Background
Breast cancer (BC) is a common cancer with high incidence in women worldwide. Although there are some studies focusing on the pathogenesis of BC, the regulatory mechanism needs to be further investigated. The function of lncRNA and miRNA has been demonstrated to participate in cell progression of BC. However, the function of SNHG12 has not been clearly elucidated.
Conclusion
Knockdown of SNHG12 inhibited cell proliferation, invasion, and migration by regulating miR-451a through suppression of AKT/mTOR pathway in BC.
Methods
We detected the expression of SNHG12 and miR-451a using quantitative real-time PCR (qRT-PCR). The protein expression of AKT, p-AKT, mTOR and p-mTOR were measured using western blot. The relationship between SNHG12 and miR-451a was confirmed by luciferase reporter assay. Cell proliferation was measured using MTT assay. Transwell assay was used to detect cell migration and invasion. Xenograft transplantation was used to detect the function of SNHG12 in vivo.
Results
In this study, we found that SNHG12 was significantly increased in BC tissues and cells. Knockdown of SNHG12 inhibited BC cell proliferation, invasion, and migration in vitro as well as suppressed tumor growth in vivo.
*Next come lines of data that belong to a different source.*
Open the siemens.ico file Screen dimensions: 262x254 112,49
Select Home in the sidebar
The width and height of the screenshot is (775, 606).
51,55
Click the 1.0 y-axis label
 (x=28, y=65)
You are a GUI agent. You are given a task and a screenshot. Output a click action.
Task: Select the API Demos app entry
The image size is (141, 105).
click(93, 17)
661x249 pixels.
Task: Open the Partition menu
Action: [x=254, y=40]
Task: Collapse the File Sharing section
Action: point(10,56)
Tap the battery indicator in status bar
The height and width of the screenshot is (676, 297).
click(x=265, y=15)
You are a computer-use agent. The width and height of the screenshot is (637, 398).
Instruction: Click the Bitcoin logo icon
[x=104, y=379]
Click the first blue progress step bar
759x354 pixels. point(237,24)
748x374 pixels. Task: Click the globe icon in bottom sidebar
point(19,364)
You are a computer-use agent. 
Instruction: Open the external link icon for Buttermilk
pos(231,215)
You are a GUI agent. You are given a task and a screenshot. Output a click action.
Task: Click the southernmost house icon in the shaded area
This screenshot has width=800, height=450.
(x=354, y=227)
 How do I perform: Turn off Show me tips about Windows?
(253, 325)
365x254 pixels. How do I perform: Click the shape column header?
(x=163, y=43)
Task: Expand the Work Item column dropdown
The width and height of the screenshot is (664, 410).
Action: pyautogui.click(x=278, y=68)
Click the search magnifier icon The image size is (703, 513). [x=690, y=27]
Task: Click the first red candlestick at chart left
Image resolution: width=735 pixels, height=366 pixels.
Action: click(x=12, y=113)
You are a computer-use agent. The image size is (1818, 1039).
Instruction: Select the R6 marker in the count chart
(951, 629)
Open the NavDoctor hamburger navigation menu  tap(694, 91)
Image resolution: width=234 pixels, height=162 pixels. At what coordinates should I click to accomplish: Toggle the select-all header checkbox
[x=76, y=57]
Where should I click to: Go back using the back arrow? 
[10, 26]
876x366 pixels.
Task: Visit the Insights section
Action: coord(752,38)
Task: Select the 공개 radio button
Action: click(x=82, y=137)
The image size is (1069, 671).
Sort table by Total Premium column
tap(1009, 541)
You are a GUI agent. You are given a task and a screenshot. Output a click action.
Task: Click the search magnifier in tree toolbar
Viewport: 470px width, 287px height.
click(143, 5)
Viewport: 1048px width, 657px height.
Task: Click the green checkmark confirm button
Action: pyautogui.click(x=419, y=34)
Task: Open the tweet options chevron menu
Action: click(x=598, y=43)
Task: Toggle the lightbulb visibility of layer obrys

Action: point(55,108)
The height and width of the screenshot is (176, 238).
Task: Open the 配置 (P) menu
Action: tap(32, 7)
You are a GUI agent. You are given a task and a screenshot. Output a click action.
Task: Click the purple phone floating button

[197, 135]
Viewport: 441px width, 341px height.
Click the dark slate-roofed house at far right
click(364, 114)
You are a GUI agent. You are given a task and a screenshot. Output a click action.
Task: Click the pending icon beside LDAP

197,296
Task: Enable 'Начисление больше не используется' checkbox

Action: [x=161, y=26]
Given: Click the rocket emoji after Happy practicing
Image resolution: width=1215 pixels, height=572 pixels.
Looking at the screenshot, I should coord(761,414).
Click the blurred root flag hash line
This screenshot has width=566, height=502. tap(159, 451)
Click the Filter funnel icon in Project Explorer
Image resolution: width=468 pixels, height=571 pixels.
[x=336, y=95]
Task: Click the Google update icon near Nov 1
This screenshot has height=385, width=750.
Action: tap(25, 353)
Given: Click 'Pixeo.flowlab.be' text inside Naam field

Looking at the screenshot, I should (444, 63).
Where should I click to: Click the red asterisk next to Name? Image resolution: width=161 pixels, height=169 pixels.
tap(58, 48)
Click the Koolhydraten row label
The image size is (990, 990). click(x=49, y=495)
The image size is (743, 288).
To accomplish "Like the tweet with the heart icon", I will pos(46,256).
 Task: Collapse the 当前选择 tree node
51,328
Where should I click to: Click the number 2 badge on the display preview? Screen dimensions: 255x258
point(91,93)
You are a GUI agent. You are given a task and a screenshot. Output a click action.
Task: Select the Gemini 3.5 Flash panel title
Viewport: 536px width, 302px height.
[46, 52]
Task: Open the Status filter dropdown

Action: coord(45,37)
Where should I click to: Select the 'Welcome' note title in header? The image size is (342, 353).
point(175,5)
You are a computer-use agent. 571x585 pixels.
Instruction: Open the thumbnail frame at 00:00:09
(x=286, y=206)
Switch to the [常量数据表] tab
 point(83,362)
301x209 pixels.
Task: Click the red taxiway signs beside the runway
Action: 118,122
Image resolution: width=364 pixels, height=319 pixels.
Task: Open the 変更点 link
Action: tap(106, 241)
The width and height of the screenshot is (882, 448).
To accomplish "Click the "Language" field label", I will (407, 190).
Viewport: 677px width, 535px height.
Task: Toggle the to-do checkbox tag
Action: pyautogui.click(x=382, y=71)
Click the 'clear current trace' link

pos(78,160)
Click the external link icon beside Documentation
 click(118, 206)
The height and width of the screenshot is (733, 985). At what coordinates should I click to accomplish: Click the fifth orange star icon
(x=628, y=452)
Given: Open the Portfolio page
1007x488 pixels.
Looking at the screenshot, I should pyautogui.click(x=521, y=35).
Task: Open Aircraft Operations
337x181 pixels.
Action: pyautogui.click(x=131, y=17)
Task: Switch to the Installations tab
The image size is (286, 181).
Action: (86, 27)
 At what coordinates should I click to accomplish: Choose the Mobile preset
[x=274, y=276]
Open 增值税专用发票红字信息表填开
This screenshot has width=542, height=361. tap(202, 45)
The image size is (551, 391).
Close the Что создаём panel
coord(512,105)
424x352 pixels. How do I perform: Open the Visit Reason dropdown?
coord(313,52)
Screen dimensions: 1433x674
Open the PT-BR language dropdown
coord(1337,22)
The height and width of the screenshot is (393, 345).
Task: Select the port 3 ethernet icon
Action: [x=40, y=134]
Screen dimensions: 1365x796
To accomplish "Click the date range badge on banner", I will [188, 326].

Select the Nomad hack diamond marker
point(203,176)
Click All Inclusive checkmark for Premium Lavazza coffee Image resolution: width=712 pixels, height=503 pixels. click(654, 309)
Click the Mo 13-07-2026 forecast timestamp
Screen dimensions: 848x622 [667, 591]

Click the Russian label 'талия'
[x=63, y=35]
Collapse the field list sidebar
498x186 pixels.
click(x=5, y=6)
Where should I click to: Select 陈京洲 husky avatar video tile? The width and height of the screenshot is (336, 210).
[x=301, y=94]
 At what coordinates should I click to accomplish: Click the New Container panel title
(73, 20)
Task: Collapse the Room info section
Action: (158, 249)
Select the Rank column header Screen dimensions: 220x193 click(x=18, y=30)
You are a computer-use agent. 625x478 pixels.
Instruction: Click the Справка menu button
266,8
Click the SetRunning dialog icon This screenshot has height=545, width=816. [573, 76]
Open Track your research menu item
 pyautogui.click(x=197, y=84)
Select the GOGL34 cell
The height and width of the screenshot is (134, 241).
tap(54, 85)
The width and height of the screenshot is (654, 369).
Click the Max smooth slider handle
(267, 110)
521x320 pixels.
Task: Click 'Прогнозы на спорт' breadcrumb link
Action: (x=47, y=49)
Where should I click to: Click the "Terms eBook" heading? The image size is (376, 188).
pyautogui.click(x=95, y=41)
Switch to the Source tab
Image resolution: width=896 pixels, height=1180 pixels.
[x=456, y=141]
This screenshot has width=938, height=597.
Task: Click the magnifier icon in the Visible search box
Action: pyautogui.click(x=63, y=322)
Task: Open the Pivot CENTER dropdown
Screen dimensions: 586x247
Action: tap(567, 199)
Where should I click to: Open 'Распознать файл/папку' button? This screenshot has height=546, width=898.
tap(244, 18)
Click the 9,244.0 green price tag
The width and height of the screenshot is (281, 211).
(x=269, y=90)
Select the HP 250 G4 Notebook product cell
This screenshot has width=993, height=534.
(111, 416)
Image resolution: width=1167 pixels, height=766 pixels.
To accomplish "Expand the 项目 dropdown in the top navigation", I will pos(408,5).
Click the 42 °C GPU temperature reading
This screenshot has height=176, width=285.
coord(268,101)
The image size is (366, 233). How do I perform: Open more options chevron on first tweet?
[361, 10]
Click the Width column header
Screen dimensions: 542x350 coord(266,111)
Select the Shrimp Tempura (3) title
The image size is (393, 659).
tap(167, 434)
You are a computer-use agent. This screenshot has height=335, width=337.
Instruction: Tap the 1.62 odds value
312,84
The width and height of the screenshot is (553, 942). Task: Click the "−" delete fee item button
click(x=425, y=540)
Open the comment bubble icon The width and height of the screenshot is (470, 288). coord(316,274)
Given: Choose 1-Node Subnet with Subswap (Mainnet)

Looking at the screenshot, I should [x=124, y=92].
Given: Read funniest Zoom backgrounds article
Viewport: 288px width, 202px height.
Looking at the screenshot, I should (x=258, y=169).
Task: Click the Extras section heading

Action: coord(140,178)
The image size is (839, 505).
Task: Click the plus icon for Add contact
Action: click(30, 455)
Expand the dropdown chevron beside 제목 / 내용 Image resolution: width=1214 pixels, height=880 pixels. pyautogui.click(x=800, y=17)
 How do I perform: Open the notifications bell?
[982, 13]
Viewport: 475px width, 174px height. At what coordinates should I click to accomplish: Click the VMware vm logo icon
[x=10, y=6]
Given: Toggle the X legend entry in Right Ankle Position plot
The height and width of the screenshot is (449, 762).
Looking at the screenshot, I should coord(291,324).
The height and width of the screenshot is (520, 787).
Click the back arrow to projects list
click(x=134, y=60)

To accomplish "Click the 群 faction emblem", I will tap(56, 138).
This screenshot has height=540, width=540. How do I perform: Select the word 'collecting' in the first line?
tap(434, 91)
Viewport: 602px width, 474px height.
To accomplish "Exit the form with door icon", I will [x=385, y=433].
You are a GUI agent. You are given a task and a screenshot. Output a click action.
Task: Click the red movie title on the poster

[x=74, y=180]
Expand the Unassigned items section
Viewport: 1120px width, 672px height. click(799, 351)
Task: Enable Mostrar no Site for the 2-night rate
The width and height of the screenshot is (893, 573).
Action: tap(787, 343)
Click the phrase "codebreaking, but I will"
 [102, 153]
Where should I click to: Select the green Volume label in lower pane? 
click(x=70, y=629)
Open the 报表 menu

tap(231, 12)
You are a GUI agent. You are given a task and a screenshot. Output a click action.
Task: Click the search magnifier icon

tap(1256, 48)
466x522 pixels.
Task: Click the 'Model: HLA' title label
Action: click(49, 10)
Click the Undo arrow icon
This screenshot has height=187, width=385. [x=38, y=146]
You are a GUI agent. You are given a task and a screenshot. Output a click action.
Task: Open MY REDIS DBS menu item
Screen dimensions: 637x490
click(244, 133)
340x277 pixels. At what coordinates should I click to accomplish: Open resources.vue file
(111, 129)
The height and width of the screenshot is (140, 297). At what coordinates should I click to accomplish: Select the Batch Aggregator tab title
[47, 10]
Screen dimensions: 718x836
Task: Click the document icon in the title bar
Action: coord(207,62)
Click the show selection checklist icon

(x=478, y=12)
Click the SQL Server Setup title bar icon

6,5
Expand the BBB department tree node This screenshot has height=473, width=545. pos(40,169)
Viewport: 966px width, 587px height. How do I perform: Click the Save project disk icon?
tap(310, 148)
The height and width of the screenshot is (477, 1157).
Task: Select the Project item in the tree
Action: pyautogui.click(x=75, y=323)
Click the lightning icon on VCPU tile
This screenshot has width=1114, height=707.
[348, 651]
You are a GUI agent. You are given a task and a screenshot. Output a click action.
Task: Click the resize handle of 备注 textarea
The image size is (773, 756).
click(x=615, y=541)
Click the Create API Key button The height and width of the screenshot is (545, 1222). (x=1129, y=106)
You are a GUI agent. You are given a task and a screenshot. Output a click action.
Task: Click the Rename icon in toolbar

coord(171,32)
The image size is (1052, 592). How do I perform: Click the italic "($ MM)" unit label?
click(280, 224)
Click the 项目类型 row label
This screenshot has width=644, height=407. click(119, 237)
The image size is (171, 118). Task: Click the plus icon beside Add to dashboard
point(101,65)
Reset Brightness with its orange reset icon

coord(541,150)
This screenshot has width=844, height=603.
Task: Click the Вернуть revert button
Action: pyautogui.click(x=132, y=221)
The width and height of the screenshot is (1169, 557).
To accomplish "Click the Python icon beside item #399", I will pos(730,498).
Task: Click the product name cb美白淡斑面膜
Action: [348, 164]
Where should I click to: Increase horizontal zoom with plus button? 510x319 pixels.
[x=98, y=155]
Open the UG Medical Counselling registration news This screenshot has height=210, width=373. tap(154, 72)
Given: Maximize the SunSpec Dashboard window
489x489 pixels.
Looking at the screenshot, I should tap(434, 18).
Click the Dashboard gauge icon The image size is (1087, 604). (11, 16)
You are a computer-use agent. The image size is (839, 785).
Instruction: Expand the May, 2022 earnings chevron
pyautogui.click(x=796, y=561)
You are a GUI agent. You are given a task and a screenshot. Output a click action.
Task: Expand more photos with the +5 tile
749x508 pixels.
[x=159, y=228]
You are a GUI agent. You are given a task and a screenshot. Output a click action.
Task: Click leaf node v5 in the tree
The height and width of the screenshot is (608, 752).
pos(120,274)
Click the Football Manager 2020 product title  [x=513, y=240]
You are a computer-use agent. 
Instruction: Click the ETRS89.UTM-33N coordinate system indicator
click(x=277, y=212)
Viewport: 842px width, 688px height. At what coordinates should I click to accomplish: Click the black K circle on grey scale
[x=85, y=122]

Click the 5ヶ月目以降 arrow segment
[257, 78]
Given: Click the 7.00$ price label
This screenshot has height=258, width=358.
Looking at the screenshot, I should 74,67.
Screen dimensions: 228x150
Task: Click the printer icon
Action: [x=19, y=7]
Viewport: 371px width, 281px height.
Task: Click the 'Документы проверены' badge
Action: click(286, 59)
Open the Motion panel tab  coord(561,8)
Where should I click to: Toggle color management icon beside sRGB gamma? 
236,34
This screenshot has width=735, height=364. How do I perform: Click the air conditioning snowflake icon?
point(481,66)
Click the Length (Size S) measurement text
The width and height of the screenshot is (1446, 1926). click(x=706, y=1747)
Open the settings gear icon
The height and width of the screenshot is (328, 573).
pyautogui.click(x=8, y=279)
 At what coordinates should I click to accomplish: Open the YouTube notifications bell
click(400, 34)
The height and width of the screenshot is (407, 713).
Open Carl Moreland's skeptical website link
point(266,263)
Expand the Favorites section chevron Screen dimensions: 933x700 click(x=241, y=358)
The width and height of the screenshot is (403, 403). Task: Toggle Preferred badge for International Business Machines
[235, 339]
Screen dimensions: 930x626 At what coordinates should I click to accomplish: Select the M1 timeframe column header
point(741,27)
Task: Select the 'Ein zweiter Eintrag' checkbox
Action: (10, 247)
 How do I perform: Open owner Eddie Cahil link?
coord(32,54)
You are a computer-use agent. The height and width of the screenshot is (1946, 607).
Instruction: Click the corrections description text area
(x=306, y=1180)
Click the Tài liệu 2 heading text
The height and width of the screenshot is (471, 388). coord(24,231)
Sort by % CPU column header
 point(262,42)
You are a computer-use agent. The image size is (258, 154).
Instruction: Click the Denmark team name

In addition, miR-451a expression was obviously down-regulated in BC tissues and had negative correlation with SNHG12. Luciferase reporter assay determined that miR-451a was a target miRNA of SNHG12. Notably, SNHG12 knockdown decreased cell proliferation, migration, invasion, and AKT/mTOR pathway activation which could be reversed by down-regulation of miR-451a.